Réseaux sociaux et incivilités à l’école :
comment l’éducation aux médias peut-elle répondre aux problématiques des établissements scolaires ? ///

Mercredi 16 avril, de 11h30 à 14h, à Fréquence écoles

En présence de :

  • Valentine Favel-Kapoian, chargée de mission et formatrice à la DANE – Délégation académique pour le numérique éducatif
  • Aline Ladret, chargée de mission Cybercollèges42 au Conseil général de la Loire
  • Mehdi Chebira, chef de projet « services et usages numériques » au Conseil général de la Loire

Que peut faire l’éducation au médias face aux problèmes de civisme et d’estime de soi dans les écoles ?
Comment construire un projet pertinent et pérenne au sein d’un établissement scolaire ?
Quels acteurs associer à cette démarche ?
Quelles sont les ressources sur lesquelles s’appuyer ?

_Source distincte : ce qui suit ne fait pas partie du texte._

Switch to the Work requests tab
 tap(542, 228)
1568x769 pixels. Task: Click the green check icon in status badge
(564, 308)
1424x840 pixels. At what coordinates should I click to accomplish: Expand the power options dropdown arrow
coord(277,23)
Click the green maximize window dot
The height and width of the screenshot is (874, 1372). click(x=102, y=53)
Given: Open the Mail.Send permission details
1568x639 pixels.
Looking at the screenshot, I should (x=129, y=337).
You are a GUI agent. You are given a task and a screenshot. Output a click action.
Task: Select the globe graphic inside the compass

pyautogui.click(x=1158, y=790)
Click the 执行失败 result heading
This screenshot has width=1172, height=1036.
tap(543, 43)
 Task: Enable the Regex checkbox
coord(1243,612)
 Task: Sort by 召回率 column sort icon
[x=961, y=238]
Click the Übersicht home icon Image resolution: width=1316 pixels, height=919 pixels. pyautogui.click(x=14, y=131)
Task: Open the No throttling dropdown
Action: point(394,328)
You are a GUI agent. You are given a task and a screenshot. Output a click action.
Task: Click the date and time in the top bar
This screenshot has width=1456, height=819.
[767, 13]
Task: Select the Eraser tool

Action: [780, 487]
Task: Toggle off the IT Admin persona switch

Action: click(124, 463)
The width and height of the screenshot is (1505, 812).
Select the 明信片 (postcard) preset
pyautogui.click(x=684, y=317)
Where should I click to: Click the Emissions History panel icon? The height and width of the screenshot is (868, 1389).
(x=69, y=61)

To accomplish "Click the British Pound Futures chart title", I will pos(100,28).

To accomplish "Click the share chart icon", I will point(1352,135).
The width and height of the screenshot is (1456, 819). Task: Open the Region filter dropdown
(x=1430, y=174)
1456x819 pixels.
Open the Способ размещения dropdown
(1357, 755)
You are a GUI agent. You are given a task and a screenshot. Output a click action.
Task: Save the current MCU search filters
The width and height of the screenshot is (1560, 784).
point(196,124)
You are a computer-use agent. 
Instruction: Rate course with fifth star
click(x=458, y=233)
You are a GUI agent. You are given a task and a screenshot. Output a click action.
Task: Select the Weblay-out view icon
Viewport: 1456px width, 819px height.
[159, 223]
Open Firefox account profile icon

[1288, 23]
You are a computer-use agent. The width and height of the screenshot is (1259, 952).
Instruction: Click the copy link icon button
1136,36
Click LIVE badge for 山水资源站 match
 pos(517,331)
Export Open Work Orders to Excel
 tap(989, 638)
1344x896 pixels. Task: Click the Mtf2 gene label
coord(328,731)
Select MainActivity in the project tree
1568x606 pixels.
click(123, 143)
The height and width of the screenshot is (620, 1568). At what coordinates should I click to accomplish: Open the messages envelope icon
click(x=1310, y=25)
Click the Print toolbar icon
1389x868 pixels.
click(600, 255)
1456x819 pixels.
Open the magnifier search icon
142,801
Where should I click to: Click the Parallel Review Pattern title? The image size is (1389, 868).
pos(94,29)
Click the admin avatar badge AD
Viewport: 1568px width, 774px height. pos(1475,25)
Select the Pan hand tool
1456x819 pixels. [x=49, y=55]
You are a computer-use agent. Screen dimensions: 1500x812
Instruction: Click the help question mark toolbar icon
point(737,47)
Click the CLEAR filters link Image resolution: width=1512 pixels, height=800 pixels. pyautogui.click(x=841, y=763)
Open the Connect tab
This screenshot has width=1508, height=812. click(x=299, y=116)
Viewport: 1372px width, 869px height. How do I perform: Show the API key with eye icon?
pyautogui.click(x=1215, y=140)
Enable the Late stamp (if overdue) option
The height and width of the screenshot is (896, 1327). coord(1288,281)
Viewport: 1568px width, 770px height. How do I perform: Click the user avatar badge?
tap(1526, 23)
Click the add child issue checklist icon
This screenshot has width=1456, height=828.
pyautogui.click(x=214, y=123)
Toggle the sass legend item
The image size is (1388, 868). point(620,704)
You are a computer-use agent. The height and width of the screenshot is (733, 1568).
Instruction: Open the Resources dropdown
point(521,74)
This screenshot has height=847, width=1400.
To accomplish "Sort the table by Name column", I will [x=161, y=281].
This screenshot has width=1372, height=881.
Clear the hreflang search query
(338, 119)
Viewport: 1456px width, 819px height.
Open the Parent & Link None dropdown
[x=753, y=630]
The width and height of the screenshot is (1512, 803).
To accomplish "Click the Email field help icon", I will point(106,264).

Un déjeuner pour échanger et débattre autour de vos problématiques, projets et expériences.
En s’appuyant sur l’expertise de la DANE dans l’accompagnement des enseignants et éducateurs, et sur l’exemple du département de la Loire et ses projets « bons usages de l’internet » et « café cyber ».

Présents :

  • Antony Lofek, Responsable jeunesse, MJC Saint-Rambert Île Barbe
  • Marie-Pierre Charnet, Infirmière, Collège Balzac, Vénissieux
  • Marie-Agnès Voisin, Principale, Collège Théodore Monod, Bron
  • Dominique Marlin, Principale adjointe, Collège Théodore Monod, Bron
  • Laure Bayon, Animatrice TICE, Circonscriptions Oyonnax et Bellegarde
  • Camille Montorio, étudiante
  • Michèle Papaud, Principale adjointe, Collège Jean de Verrazane, Lyon 9ème
  • Marcelo Chaparro, Directeur, Centre social et culturel Peyri et administrateur du Collège Duclos, Vaulx-en-Velin
  • Christèle Betton, Directrice adjointe et enseignante, Collège la Xavière, Vénissieux
  • Isabelle Perriès, CPE, Collège la Xavière, Vénissieux
  • Domiane Sigaud, Lycée la Martinière-Diderot, Lyon 1er
  • Brette Carié, Chargée de mission en éducation à l’image, FOL 69
  • Eliane Morin-Limonet, Assistante sociale, Lycée et Collège Ampère, Lyon 2ème
  • Anne Hours, CPE, Collège Laurent Mourguet, Ecully
  • Anne Lyonnet, Community manager et intervenante pour Fréquence écoles
  • Marion Sessiecq, Chargée de mission au Centre social Bonnefoi et Administratrice de Fréquence écoles
  • Dorie Bruyas, Co-directrice, Fréquence écoles
  • Pauline Reboul, Co-directrice, Fréquence écoles
  • Violaine Lemaitre, chargée de l’animation des réseaux, Fréquence écoles

Introduction de Dorie Bruyas :

Fréquence écoles agit depuis 15 ans dans le champ de l’éducation aux médias. L’association est très souvent contactée par des établissements scolaires qui sont démunis face à des problèmes d’incivilités liés au réseaux sociaux. Cette problématique constitue donc la porte d’entrée privilégiée à la mise en place de projet d’éducation aux médias au sein des établissements scolaires. La réponse apportée est le plus souvent celle d’une intervention ponctuelle portant sur l’identité numérique et l’usage des réseaux sociaux. Une intervention ponctuelle est-elle suffisante ? Cet angle d’approche -très axé sur la prévention et la moralisation, et souvent dans l’urgence – ne vient-il pas biaiser la manière d’aborder la relation des jeunes aux médias ?

Valentine Favel-Kapoian :

L’éducation aux médias est et doit être encore davantage intégrée aux programmes scolaires et activités péri-éducatives des établissements. Le Conseil supérieur des programmes réfléchit actuellement à un curriculum afin que ces enseignements soient encore davantage intégrés aux enseignements classiques. Il y a également le Brevet informatique et internet (B2i) pour le collège et le lycée.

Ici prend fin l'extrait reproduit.